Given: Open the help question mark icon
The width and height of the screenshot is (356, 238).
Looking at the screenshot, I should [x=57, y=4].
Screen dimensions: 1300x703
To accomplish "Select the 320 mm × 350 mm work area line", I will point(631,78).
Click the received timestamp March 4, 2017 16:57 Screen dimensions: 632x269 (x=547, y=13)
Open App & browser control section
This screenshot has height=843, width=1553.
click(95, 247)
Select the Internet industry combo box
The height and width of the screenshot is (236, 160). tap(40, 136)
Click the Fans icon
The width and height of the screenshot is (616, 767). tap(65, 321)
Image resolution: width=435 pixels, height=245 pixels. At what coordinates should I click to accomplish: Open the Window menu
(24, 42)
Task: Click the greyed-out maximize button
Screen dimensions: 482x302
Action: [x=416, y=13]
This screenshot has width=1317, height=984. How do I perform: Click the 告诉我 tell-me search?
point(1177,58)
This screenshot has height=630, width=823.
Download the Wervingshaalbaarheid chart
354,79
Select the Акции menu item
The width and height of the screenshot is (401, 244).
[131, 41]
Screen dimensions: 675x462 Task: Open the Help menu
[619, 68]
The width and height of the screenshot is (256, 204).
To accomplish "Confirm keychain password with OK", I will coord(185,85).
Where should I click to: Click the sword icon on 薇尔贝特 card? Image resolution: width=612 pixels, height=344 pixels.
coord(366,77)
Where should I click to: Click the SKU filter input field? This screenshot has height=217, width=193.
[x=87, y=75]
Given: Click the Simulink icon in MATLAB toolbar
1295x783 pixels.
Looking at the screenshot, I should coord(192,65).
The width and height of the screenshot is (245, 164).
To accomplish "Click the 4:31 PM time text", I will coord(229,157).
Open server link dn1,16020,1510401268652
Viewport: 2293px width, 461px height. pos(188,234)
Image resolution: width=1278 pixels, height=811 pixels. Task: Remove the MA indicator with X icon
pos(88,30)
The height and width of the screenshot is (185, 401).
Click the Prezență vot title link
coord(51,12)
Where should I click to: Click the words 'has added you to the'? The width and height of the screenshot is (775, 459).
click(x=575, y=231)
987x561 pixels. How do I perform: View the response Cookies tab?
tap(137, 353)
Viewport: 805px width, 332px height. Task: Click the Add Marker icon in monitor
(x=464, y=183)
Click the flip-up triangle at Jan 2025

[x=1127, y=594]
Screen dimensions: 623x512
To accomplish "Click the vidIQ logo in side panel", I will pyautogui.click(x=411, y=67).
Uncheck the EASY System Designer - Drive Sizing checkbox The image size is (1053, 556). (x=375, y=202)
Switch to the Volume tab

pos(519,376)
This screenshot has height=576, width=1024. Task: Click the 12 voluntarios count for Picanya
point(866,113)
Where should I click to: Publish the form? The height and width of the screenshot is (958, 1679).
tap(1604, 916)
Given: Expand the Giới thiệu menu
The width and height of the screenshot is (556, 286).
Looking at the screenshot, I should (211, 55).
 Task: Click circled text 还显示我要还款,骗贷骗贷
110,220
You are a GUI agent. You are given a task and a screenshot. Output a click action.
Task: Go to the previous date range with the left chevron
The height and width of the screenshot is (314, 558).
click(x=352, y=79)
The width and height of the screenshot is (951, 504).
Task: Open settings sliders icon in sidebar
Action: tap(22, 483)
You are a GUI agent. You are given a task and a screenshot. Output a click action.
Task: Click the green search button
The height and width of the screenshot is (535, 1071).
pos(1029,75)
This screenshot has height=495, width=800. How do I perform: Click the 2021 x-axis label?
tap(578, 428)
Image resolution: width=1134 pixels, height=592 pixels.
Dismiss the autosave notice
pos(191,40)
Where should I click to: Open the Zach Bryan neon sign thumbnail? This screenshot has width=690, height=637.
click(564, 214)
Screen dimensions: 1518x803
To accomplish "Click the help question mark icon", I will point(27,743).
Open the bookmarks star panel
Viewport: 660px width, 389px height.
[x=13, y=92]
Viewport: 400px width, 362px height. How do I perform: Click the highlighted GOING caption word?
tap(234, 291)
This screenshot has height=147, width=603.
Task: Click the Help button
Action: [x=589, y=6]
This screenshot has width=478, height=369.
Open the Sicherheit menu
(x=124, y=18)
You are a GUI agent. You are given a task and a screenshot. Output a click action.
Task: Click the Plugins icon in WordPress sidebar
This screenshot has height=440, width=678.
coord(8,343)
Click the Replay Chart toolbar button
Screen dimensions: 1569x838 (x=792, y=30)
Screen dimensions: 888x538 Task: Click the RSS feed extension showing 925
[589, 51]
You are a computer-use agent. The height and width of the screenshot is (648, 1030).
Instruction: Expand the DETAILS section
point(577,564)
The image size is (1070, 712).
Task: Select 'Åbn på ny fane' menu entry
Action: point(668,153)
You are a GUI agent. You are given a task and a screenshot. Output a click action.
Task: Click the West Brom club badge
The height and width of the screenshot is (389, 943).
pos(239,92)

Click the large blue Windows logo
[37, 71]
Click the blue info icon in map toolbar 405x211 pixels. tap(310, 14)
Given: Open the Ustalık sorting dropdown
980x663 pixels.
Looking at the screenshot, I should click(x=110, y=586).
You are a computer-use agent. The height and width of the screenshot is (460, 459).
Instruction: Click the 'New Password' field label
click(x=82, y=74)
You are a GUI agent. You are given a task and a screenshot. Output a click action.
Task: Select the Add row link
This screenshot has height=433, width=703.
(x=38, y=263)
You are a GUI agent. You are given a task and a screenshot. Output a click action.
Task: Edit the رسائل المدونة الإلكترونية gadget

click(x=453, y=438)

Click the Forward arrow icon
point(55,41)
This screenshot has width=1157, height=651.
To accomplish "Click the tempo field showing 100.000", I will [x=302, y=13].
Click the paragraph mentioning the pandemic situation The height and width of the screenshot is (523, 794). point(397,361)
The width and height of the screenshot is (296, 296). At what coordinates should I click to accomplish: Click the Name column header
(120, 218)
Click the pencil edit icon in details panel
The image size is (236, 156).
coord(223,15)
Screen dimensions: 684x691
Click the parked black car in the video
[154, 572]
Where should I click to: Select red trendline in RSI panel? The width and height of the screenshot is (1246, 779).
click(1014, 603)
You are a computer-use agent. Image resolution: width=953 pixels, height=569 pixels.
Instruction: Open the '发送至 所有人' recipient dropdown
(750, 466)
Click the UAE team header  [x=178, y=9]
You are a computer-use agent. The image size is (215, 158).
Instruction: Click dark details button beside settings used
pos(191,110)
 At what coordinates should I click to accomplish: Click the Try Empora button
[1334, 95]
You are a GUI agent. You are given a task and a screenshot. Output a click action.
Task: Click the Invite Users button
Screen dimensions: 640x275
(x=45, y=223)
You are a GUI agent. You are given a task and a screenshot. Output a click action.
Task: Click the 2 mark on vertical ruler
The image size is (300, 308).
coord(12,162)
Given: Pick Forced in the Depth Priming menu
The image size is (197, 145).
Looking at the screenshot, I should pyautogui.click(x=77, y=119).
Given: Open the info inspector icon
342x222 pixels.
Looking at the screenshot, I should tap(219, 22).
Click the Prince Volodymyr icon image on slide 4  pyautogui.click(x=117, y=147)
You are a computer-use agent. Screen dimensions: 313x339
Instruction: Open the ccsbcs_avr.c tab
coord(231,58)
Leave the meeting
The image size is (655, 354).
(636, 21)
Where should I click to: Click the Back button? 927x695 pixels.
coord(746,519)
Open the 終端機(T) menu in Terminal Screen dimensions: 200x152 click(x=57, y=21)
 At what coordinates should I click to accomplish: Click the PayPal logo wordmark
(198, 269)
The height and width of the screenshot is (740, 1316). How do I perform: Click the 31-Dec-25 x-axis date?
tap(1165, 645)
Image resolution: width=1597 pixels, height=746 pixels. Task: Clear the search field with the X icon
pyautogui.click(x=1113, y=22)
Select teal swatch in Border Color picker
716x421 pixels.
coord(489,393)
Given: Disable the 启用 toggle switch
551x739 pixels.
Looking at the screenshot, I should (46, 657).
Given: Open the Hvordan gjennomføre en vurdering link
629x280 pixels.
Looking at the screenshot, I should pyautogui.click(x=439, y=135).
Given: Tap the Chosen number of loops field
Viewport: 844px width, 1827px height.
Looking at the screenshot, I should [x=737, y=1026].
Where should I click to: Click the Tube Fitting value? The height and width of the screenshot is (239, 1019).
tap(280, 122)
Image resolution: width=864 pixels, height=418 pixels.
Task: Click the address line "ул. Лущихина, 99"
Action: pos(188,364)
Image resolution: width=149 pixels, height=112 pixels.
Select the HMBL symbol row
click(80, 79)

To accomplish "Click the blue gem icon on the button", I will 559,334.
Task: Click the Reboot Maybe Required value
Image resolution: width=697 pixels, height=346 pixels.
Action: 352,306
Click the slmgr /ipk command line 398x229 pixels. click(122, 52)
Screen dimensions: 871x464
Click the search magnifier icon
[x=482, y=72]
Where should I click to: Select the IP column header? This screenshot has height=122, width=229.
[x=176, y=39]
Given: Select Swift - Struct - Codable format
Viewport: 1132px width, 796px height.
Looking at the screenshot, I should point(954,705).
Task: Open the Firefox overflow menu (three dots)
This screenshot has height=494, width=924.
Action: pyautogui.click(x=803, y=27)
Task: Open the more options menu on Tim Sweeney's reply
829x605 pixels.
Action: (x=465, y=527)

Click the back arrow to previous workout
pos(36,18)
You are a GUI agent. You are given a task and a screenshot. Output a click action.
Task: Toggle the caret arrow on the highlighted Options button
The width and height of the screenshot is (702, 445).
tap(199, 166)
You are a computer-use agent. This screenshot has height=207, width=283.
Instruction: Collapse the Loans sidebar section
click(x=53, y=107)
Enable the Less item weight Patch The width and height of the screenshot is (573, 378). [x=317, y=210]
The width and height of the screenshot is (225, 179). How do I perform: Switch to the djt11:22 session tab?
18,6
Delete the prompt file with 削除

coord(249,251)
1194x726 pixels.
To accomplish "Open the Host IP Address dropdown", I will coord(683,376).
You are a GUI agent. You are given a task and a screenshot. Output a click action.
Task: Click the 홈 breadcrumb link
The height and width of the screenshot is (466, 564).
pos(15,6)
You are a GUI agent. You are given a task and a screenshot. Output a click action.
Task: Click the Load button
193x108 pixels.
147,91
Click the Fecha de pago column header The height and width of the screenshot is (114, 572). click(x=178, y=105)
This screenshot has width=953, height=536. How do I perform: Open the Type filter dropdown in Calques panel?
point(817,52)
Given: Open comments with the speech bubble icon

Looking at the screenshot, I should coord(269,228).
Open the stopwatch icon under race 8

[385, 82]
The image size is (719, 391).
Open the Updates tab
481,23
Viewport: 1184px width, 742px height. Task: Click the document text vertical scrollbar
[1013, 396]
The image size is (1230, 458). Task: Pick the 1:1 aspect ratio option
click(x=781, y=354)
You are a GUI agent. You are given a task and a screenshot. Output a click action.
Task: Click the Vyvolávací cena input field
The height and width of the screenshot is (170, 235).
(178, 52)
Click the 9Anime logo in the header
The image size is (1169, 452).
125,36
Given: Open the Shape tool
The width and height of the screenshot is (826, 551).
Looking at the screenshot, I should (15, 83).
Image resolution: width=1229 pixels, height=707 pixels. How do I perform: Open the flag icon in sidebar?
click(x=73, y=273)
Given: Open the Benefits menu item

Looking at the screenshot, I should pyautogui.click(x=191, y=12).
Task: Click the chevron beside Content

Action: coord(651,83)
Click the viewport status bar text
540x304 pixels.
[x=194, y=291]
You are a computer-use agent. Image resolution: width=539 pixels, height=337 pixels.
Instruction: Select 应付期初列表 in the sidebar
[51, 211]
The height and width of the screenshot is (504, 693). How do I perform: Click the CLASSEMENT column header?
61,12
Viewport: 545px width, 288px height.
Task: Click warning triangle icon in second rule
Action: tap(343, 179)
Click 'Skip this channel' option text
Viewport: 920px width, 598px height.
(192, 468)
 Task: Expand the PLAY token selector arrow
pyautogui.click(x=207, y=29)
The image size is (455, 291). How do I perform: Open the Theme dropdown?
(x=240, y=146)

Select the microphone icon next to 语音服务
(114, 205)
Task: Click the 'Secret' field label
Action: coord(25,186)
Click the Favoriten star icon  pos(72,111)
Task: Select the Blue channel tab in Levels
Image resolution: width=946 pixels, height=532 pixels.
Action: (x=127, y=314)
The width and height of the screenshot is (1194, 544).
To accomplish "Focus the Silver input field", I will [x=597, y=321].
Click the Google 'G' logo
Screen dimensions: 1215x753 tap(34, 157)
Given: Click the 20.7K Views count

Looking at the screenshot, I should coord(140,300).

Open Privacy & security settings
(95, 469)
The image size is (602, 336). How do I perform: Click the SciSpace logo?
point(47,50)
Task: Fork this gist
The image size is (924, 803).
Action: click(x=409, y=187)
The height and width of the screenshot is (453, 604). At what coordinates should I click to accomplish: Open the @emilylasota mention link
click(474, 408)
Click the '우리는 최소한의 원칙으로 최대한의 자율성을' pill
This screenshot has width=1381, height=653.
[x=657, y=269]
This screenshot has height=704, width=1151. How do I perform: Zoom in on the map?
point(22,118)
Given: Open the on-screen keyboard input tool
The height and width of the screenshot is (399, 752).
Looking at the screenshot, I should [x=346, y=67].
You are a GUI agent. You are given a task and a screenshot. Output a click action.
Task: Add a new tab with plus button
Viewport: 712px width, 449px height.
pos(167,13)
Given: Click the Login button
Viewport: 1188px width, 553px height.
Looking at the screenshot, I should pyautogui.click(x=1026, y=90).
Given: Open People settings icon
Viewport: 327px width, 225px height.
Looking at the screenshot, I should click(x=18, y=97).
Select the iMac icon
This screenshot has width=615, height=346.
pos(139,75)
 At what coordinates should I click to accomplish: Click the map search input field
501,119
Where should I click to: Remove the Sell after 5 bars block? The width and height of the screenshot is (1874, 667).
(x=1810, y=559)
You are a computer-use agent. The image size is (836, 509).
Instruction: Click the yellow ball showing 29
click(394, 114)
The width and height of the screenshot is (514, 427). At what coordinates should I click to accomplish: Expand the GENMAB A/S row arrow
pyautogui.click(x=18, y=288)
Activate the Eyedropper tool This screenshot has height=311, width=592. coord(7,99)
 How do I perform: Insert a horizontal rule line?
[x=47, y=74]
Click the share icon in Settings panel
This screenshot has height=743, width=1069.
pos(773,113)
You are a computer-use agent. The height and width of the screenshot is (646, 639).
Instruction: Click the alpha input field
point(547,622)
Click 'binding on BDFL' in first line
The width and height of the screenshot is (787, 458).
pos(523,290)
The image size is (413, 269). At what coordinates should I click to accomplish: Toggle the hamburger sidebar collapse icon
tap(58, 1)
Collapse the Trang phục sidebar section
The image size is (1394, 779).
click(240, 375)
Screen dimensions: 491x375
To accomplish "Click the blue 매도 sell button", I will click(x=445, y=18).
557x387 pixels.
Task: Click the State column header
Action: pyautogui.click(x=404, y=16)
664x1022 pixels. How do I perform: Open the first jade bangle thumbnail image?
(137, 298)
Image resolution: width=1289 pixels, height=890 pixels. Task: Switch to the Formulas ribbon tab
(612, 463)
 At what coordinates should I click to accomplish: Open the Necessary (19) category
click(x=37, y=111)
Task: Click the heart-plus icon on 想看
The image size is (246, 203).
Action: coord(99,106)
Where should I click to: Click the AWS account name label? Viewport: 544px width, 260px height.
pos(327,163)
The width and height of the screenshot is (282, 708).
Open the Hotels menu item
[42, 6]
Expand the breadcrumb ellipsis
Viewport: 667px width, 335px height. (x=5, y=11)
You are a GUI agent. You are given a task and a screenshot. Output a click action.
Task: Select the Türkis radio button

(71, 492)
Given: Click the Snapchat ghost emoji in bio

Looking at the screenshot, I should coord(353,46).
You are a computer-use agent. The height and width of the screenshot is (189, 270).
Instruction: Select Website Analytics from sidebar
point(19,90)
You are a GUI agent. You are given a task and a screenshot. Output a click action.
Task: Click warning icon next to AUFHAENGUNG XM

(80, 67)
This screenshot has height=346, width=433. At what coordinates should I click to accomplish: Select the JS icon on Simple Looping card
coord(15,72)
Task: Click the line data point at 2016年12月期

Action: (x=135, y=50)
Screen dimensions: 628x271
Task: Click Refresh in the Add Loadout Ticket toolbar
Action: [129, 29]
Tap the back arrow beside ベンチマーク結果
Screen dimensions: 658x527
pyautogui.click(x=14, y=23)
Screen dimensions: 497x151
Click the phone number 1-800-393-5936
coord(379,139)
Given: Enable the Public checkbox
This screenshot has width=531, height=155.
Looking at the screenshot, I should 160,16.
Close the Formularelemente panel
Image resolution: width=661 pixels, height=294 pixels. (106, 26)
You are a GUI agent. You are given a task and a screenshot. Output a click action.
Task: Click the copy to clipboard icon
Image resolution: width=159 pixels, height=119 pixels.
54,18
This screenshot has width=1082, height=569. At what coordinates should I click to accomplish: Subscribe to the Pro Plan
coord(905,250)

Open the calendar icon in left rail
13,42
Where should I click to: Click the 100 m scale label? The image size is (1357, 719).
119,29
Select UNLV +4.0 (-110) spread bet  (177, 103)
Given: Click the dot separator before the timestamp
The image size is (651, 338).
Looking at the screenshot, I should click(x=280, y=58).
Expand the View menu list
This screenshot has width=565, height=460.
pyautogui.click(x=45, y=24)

▬▬▬▬▬▬▬▬▬▬

### What you will do:
In the material above, how many lines include the string "checkbox"? Please reply with the number only.

### Completed exercise:
2